ほんとうの快感は、身体性をともなう

このような皮膚感覚と脳の関係でいえば、精神的円熟には、身体的な喜びがついてまわります。つまり、身体性をともなって、精神的な喜びを感じるということが、脳の活性化にはもっともたいせつなポイントなのです。その典型的な例がセックスです。


セックスは、人間の幻想に大きく依拠していますが、同時に、人間と人間の身体の勝負ともいえましょう。相手の身体を抱き、そのにおいを嗅ぎ、手の感触で確かめ合い、皮膚と皮膚を接し、最後には粘膜を融合させながら、二つの肉体がひとつになる行為です。


セックスならずとも、手を触れ合ってお互いの体温を確かめ合い、心を通して信頼と愛を感じるだけで、私たちは無上の喜びに達することができます。これに対して、アダルトビデオなどの、視覚情報だけで性的に興奮し、オーガズムを得るマスターベーションも、前頭葉を発達させた人間にとって、たしかにセックスの一ジャンルであることはたしかでしょう。しかし、ホンモノのセックスが与えてくれる、より深く、豊かで、心からの快楽とはくらべ物になりません。

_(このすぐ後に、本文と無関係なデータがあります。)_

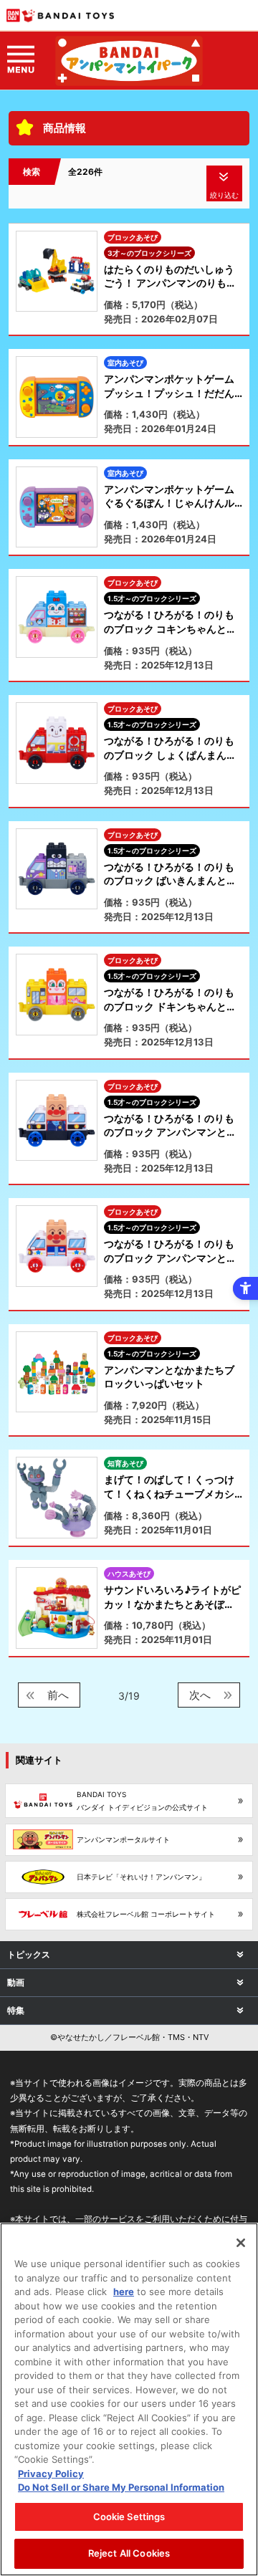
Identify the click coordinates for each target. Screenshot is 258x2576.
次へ (200, 1695)
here (123, 2291)
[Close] (241, 2243)
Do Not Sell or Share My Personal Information (121, 2487)
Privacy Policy (51, 2473)
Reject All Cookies (129, 2553)
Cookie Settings (129, 2516)
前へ (58, 1695)
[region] (129, 2399)
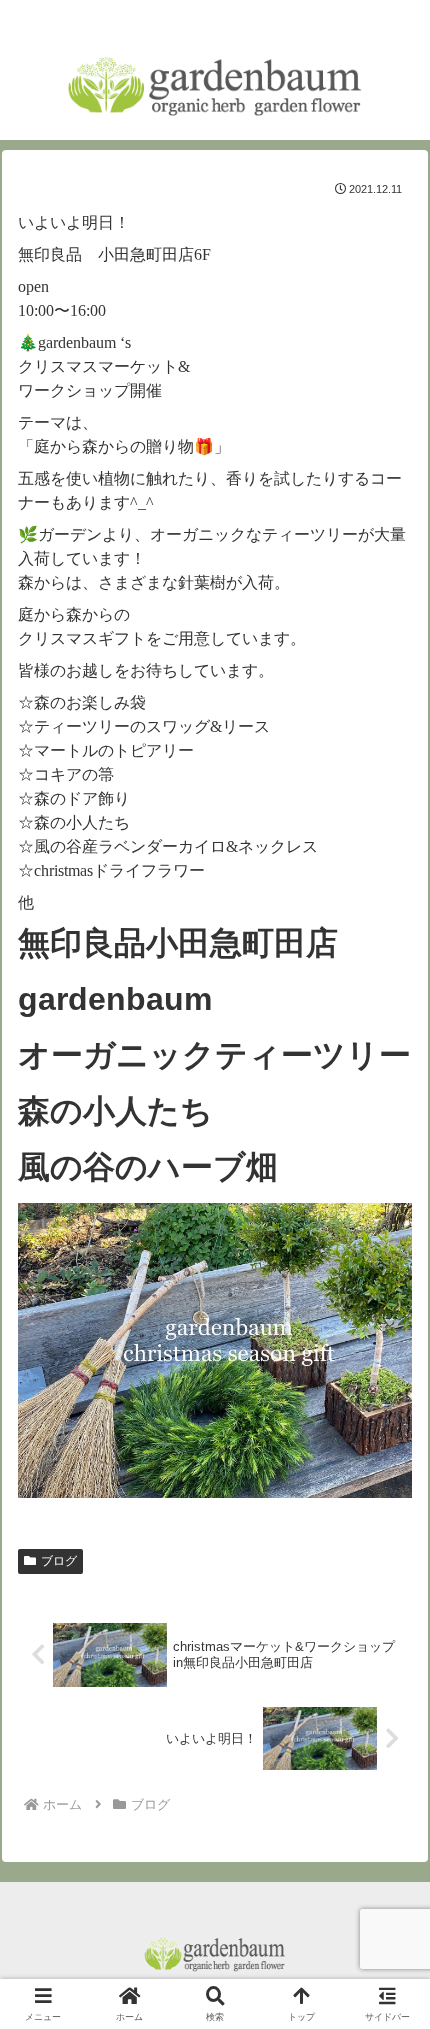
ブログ (59, 1561)
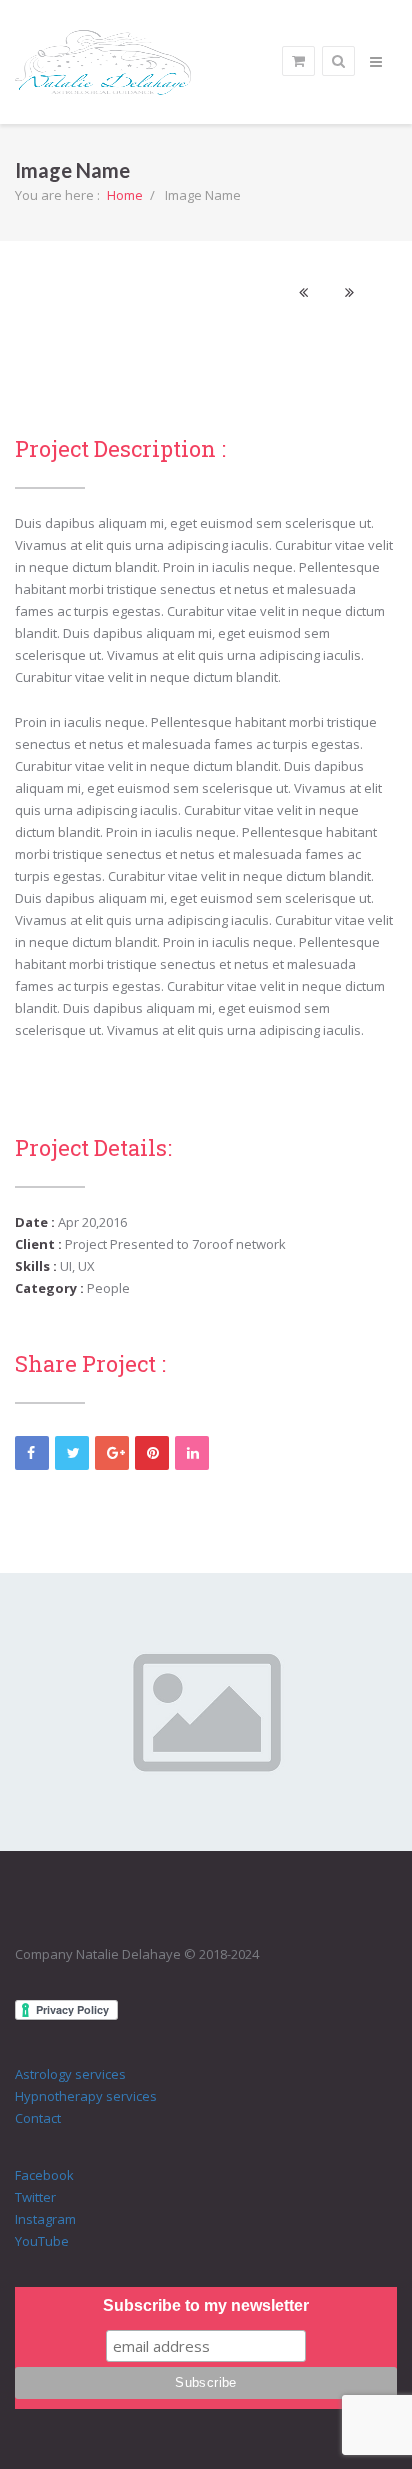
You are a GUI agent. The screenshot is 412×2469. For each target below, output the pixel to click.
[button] (303, 293)
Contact (38, 2118)
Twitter (35, 2197)
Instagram (45, 2219)
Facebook (44, 2175)
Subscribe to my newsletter (206, 2305)
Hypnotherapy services (86, 2096)
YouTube (42, 2241)
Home (125, 195)
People (108, 1288)
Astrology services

ヒトの脳は、何かの目的を達するために行動を起こして身体を動かしたり、運動したりしたときに、その働きかける対象とのかかわりのなかで、五感を通じて爽快感、達成感、解放感、郷愁などの「すばらしい」という感覚を得ます。


この「すばらしい」=「気持ちよかった」という感覚は、ふたたび身体のなかで、つぎなる行動を誘発します。つまり感覚がまた、運動を仕掛けるのです。つまり、運動→感覚→快感→運動→感覚→快感という、前頭葉と大脳辺縁系のキャッチボールが行なわれます。

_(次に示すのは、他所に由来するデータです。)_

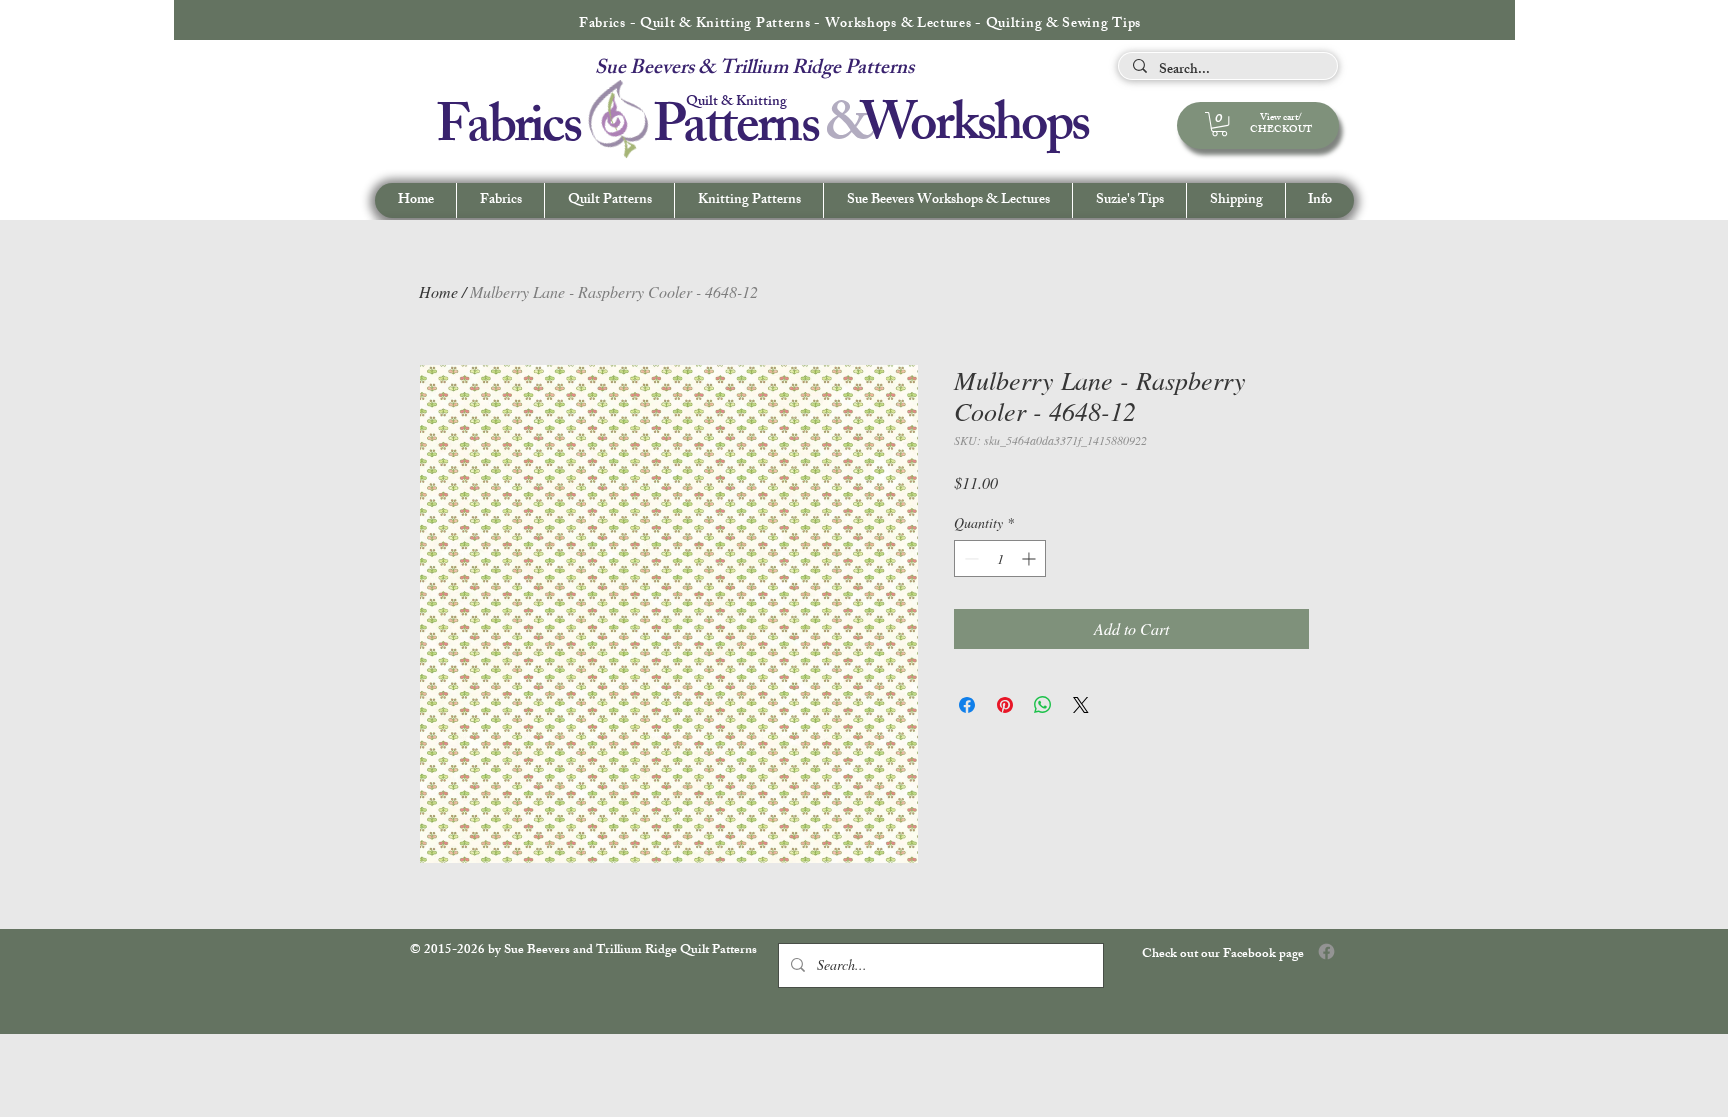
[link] (1219, 124)
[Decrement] (969, 558)
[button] (1319, 200)
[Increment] (1030, 558)
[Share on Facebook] (967, 705)
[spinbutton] (1000, 558)
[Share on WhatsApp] (1043, 705)
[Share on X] (1081, 705)
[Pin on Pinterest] (1005, 705)
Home (438, 291)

こうしたキャッチボールが数かぎりなく続くうちに、それがやがて、上位の精神的な快楽につながっていきます。そして、脳はしだいに活性化していきます。同時に身体も運動によって活性化していきます。その結果、少々老化したとはいえ、その年齢相応の快感、あるいはそれ以上の快感を得るわけです。脳を円熟させるには、快感がだいじといっても、たんに心のなかで快感を叫ぶだけでなく、そこに身体的動作がついて回ることがたいせつなのです。それこそが、ほんとうに円熟した姿ではないかと思います。